Lexer Agent Guide
Use this file for work under lexer/ together with the repository-level AGENTS.md.
Core Metadata
| Attribute | Value |
|---|---|
| Name | Lexer |
| Purpose | Converts source text into a stream of tokens and provides a unified lexical interface for multiple language modes. Day-to-day changes apply only to ETS (ETSLexer and ETS token tables); TS/AS/JS paths are out of scope. |
| Primary Language | C++ |
Change Frequency and Scope
- Lexer is the foundation for Parser: it turns source into a token stream that Parser consumes. This directory is at the front of the pipeline; once its interface is stable, all later stages depend on it.
- This directory is rarely modified. Most work happens in parser, varbinder, checker, and compiler/lowering. Lexer is touched only when adding or changing keywords, token kinds, or lexical rules; such changes require updating
scripts/and regenerating code, plus careful regression testing. - In-scope for changes: only ETSLexer and ETS-related token/keyword tables.
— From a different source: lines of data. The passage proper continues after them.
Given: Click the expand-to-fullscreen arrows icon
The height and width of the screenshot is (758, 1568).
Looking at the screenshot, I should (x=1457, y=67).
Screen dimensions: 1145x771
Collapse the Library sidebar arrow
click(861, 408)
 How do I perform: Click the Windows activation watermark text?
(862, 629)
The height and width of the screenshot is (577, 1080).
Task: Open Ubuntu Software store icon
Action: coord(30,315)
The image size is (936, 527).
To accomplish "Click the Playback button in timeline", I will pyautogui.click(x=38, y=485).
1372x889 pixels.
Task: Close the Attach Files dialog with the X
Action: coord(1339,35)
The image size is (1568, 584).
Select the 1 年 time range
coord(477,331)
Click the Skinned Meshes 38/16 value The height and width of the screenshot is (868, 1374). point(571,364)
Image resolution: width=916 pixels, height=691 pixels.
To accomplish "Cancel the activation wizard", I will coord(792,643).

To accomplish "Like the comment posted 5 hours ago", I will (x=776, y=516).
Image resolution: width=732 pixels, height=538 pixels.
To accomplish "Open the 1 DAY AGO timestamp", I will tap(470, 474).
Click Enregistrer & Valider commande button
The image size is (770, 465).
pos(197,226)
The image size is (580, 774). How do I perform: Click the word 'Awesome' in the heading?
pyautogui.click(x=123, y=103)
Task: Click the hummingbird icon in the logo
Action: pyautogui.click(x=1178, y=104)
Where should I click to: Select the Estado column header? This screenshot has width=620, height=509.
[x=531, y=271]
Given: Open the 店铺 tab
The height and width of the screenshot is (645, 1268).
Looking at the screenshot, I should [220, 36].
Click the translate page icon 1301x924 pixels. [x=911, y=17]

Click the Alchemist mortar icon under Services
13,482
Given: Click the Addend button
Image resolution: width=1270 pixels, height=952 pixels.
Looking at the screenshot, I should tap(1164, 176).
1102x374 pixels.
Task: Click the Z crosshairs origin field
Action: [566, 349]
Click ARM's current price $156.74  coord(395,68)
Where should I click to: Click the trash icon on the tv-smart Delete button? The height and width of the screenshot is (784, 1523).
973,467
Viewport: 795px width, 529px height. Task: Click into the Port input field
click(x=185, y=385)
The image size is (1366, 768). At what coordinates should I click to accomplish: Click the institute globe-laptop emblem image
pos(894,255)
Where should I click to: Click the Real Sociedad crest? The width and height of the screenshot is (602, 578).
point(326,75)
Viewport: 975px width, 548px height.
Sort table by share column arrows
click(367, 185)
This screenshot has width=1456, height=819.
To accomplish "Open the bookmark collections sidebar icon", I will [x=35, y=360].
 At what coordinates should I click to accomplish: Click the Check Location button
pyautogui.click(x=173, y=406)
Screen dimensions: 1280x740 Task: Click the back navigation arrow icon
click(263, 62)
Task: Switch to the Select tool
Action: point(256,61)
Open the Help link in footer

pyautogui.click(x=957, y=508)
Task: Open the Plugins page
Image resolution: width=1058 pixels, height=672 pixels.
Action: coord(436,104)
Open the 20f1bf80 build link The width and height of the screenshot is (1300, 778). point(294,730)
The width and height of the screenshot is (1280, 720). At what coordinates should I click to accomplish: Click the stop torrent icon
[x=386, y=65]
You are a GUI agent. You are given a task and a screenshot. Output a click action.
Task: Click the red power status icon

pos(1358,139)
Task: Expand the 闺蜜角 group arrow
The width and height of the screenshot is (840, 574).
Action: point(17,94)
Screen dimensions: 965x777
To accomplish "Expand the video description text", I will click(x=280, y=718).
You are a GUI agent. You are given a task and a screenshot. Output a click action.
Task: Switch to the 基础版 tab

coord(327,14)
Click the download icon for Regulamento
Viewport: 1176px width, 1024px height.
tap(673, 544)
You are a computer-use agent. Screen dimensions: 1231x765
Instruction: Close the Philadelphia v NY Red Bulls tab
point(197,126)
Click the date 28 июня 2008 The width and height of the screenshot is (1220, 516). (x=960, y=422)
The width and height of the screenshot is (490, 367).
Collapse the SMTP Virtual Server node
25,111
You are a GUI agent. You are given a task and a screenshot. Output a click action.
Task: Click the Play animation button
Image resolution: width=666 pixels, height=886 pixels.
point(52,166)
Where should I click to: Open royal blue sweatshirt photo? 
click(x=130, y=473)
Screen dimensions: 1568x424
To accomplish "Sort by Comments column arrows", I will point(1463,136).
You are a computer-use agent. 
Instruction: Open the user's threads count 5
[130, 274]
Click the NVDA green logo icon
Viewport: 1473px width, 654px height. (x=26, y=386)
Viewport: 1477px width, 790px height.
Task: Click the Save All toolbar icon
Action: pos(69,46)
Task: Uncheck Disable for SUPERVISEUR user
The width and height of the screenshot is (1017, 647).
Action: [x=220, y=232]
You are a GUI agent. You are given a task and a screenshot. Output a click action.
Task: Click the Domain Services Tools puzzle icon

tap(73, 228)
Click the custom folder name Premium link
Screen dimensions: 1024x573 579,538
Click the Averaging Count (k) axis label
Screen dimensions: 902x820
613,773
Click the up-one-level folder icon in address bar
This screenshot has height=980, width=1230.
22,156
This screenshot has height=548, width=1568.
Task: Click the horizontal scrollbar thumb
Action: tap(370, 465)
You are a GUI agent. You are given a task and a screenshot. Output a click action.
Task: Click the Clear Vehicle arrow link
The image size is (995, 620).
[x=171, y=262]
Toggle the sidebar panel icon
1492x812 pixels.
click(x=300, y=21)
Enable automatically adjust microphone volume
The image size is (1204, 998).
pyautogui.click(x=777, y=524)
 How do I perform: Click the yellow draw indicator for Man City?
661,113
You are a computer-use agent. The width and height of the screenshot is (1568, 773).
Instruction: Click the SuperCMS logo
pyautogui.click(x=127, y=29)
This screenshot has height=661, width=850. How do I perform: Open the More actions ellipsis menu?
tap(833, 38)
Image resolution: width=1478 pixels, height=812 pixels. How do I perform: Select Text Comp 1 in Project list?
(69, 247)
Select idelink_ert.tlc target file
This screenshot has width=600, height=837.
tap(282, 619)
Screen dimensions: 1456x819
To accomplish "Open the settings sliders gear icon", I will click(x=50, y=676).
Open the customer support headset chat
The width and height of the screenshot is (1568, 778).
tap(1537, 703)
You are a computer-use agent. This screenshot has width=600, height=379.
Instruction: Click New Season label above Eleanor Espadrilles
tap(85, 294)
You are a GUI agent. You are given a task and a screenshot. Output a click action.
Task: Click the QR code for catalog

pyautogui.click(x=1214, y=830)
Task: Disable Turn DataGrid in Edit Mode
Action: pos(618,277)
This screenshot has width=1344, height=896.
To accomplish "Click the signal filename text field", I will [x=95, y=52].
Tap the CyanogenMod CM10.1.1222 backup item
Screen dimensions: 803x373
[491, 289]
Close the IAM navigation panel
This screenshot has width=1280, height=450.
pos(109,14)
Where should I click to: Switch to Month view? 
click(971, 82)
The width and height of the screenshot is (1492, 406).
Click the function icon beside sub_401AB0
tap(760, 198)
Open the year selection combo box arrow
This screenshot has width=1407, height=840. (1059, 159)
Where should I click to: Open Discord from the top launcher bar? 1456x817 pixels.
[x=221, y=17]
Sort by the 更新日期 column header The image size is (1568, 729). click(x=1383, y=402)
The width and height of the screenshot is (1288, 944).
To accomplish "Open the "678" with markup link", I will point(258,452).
TSLexer, ASLexer, and JS lexer paths are out of scope.
Directory Layout
lexer/
├── *.cpp, *.h # Lexer core and per-language implementations; [in scope] ETSLexer; TSLexer/ASLexer rarely changed
├── token/ # Token, source location, numeric literal parsing
├── regexp/ # Regex literal lexing
├── scripts/ # Token and keyword tables (keywords.yaml, tokens.yaml, Ruby)
└── templates/ # Codegen templates (tokenType, keywords, token.inl, etc. .erb)
Responsibilities
- Token kinds and keywords: Generated from YAML + Ruby under
scripts/intokeywords*.cpp/h,tokenType, etc.; scripts are the single source of truth. - Multi-language lexing: ETSLexer (ArkTS/ETS) is the active target for changes; TSLexer, ASLexer, and shared token/regexp/number logic are rarely modified.
- Source locations:
token/sourceLocationrecords line/column and offsets for parser and diagnostics.
Dependencies
- Used by: parser, util (diagnostics, options, paths).
- Depends on: no other ets2panda front-end modules (only C++ stdlib and project infrastructure).
Extending or Modifying
- New or changed token kind or keyword: Update
scripts/tokens.yamlorscripts/keywords.yaml, run the corresponding Ruby scripts to regenerate.h/.cpp, and run regression (Parser and later stages depend on the token stream). - ETS lexing or keywords: Change ETS-related tables and ETSLexer; extend ETS entries in
scripts/if needed. Other language modes (TS/AS/JS) are out of scope; avoid changing this layer unless necessary.
Spec Alignment Rules
- Token/keyword changes that affect language behavior must map to the latest technical-preview spec grammar.
- If lexer changes imply parser grammar differences, keep parser/docs updates in the same patch.